(Excerpted records begins)
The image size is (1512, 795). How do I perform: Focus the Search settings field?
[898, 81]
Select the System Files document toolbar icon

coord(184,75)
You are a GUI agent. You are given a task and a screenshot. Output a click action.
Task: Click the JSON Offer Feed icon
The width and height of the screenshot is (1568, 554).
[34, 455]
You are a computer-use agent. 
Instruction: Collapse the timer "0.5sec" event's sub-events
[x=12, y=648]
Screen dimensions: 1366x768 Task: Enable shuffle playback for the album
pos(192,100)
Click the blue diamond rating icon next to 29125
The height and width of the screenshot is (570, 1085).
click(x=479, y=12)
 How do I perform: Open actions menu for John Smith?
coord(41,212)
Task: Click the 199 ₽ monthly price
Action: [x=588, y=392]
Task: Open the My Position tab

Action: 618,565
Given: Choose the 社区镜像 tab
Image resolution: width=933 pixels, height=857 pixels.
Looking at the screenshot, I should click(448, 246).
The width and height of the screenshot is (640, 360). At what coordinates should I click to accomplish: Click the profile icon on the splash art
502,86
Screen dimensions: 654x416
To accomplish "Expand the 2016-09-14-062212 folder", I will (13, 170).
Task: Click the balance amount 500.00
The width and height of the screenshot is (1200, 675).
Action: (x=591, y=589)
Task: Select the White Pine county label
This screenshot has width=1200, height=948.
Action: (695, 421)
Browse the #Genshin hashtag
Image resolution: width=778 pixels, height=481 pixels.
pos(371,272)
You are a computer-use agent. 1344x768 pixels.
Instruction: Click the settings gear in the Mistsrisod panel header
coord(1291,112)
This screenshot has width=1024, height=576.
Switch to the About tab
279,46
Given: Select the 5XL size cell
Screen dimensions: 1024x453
(Excerpted records ends)
* **Instructions to follow**
Reproduce the entries exactly, but only from their first line to the line holding "Given: Choose the 社区镜像 tab", with that last line kept.

* **Answer box**
The image size is (1512, 795). How do I perform: Focus the Search settings field?
[898, 81]
Select the System Files document toolbar icon

coord(184,75)
You are a GUI agent. You are given a task and a screenshot. Output a click action.
Task: Click the JSON Offer Feed icon
The width and height of the screenshot is (1568, 554).
[34, 455]
You are a computer-use agent. 
Instruction: Collapse the timer "0.5sec" event's sub-events
[x=12, y=648]
Screen dimensions: 1366x768 Task: Enable shuffle playback for the album
pos(192,100)
Click the blue diamond rating icon next to 29125
The height and width of the screenshot is (570, 1085).
click(x=479, y=12)
 How do I perform: Open actions menu for John Smith?
coord(41,212)
Task: Click the 199 ₽ monthly price
Action: [x=588, y=392]
Task: Open the My Position tab

Action: 618,565
Given: Choose the 社区镜像 tab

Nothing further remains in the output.